§ Tâche courte A:
Mets à jour la partie des enregistrements qui commence à leur première ligne et se termine à la ligne contenant « [x=82, y=317] » : remplace « PowerPoint » par « Excel » sans rien modifier d'autre.

§ Texte source:
Alors, que faire ? Jaccottet avoue que toute une vie ne lui a pas apporté de réponse… et qu’après avoir dit cela, il devrait faire figurer sur la page un blanc immense, y inscrire un silence de mort ; et reculer, reculer infiniment devant ce mur.

Arrivé donc à ce trop grand âge… le poète ne peut revenir qu’à ces poèmes qui le hantent depuis toujours, fragments tombés de Hölderlin ou de Claudel, comme ce Enigme, ce qui sourd pur, ou ce discours de Cébès dans Tête d’Or qui parle de voyageurs qui se réveillent dans une voiture au bout de la nuit, au même moment où « les âmes nouvellement nées le long des murs et des bois […] refuient vers les régions de l’obscurité »… C’est dire qu’il est des moments de suspens du temps qui font planer au-dessus de nous comme l’impression d’un repos ultime

On se sera ainsi battu pour peu de choses, finalement, quelques moments de grâce ou peut-être d’illusion où il nous aura paru que pour un très bref laps de temps nous étions protégés, de quoi ? On ne sait. Du dehors, des bourrasques de neige, des orages du temps, même si au plus profond de soi on savait bien que cela ne pourrait durer, ne pouvait durer et qu’à la fin vient l’inéluctable effondrement…

Il est terriblement émouvant de penser que Philippe Jaccottet a eu ces pensées, a noté ces écrits (avec l’aide d’une amie, José-Flore Tappy, la même qui a coordonné le volume de la Pléïade) jusqu’à l’extrémité de sa vie. Le post-scriptum est daté du 7 juin 2020, c’est si proche encore, et si proche de sa mort. Il avait donc quatre-vingt-quinze ans, et dans ce confins de sa vie, il se remémore encore de nombreux détails de cette promenade près de Taulignan, en même temps que sa visite au temple de Ségeste en Sicile, ou des extraits de Hölderlin (que, finalement il préfère à Rilke, car Rilke était quand même « quelqu’un d’habile » !) dans lesquels le poète allemand s’adresse à un Dieu, (dont on ne sait trop de quoi il est fait, et que tout le monde sans doute peut concevoir comme il l’entend, mais cela est sans importance) en lui disant : « donne-nous une eau innocente / Oh donne-nous des ailes ».

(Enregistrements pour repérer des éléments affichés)
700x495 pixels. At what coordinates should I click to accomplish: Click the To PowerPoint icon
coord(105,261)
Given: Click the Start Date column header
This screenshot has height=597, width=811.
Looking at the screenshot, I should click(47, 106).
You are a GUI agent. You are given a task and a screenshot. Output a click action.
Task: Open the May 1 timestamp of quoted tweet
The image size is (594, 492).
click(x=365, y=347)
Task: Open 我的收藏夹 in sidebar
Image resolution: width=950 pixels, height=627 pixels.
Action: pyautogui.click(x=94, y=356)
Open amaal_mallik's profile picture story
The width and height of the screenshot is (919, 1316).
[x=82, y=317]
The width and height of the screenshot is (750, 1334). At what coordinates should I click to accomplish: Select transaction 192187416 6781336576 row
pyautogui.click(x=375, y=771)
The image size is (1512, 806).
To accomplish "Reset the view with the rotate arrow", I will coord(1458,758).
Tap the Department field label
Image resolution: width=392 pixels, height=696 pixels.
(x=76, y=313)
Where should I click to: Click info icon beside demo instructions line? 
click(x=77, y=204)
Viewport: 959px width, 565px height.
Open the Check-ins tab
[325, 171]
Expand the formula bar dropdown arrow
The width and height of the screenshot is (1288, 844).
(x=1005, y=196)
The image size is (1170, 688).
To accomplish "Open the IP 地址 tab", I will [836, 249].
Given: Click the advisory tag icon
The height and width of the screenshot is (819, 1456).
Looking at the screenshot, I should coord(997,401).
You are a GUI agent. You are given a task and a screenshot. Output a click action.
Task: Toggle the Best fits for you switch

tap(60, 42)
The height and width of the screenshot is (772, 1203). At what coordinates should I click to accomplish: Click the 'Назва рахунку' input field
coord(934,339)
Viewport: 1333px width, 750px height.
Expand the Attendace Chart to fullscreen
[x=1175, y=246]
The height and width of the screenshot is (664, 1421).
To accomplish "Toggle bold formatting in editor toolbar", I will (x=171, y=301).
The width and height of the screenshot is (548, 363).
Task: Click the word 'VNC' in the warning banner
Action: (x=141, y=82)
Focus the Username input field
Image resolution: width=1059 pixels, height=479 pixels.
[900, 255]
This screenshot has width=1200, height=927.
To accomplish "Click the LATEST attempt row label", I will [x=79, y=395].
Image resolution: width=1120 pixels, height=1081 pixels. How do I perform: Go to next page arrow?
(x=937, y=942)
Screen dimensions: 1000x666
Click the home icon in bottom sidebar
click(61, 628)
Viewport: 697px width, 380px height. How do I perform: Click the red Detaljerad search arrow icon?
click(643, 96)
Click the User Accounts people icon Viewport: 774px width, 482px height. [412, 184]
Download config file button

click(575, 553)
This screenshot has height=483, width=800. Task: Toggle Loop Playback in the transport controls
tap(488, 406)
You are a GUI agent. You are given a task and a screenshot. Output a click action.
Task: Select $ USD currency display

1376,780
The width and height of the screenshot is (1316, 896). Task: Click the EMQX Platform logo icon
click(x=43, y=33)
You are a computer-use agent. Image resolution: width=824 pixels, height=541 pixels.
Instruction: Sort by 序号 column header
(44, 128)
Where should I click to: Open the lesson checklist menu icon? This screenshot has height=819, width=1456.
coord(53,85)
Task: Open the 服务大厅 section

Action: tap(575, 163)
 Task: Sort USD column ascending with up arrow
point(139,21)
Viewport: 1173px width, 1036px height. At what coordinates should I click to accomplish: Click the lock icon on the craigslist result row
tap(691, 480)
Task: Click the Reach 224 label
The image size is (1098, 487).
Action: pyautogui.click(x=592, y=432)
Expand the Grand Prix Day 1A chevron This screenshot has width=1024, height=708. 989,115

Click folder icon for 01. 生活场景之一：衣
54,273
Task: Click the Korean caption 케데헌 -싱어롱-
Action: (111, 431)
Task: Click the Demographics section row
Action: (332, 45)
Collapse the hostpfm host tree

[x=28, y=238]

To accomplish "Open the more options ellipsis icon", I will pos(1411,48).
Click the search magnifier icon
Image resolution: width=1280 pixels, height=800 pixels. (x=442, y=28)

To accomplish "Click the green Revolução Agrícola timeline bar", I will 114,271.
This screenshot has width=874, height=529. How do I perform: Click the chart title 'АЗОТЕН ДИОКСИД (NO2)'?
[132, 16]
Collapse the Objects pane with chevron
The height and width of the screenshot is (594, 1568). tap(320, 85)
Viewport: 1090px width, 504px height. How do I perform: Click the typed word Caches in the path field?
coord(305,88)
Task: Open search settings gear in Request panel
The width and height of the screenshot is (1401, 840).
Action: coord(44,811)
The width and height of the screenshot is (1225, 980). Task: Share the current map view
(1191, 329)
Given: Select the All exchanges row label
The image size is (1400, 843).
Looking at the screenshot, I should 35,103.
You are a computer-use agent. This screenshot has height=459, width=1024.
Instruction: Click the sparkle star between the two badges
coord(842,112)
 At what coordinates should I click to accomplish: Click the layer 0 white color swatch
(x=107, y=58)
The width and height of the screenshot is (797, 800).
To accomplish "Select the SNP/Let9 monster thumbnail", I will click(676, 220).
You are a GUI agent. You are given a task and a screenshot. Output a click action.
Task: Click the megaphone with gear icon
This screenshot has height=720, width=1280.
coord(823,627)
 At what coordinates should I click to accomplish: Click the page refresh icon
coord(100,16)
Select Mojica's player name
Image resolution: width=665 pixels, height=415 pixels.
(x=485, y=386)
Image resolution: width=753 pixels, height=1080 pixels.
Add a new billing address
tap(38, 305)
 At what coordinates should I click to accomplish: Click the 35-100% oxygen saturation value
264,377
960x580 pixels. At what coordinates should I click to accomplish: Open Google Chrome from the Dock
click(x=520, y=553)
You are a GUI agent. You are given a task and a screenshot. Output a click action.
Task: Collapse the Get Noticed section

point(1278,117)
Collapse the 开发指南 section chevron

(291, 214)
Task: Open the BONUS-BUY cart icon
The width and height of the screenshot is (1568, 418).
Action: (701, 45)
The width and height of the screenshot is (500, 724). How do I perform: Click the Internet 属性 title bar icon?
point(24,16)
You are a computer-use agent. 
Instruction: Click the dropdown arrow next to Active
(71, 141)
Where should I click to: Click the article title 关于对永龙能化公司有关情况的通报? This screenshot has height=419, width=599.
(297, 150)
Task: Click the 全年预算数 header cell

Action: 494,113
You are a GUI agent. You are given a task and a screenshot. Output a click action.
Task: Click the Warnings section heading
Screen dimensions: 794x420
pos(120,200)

§ Tâche courte B:
Poursuis le texte sur les derniers écrits de Philippe Jaccottet à partir de sa dernière phrase.

§ Réponse rédigée A:
700x495 pixels. At what coordinates should I click to accomplish: Click the To Excel icon
coord(105,261)
Given: Click the Start Date column header
This screenshot has height=597, width=811.
Looking at the screenshot, I should click(47, 106).
You are a GUI agent. You are given a task and a screenshot. Output a click action.
Task: Open the May 1 timestamp of quoted tweet
The image size is (594, 492).
click(x=365, y=347)
Task: Open 我的收藏夹 in sidebar
Image resolution: width=950 pixels, height=627 pixels.
Action: pyautogui.click(x=94, y=356)
Open amaal_mallik's profile picture story
The width and height of the screenshot is (919, 1316).
[x=82, y=317]

§ Réponse rédigée B:
Et c’est cela qui paraît l’essentiel, surtout au seuil d’une « traversée impensable »…

Décidément, ce long poème en prose est certainement ce qui peut se lire aujourd’hui de plus renversant, de plus profond concernant notre destin d’humain, perdu au milieu des tempêtes et des catastrophes, individuelles ou collectives qui finiront toujours à la fin par nous emporter, c’est comme un ultime message qui serait revenu du fond des limbes pour contribuer à jeter au dernier moment sur nos vies quelques dernières lumières. Je n’ai pas parlé du passage qui m’a peut-être le plus ému dans ce texte. Celui où Jaccottet (mars 2015) s’est levé au cours de la nuit pour entendre une émission en hommage à Mahmoud Darwich, et où, revenu se coucher auprès de son épouse, il note (p. 28):

voyant nos deux lits parallèles avec, sous les draps, la forme à peine visible de ma compagne dormeuse, je cherche à dire ces deux barques voisines, descendant au fil de l’eau, au fil du temps, obéissant à sa pente impérieuse, secrètement impérieuse, dans un même mouvement vers le port de moins en moins lointain… Ces deux barques parallèles, liées l’une à l’autre, mais dont les draps, les linges, depuis si longtemps n’ont plus été froissés, bouleversés par le désir, encore moins tachés. Glissant, descendant, s’abîmant sans que plus aucune parole ne soit dite, mais dans un silence où n’entre aucune hostilité – ni même, à ce moment-là de ma rêverie émue, aucune angoisse, aucun désespoir ; alors qu’il y aurait certes lieu.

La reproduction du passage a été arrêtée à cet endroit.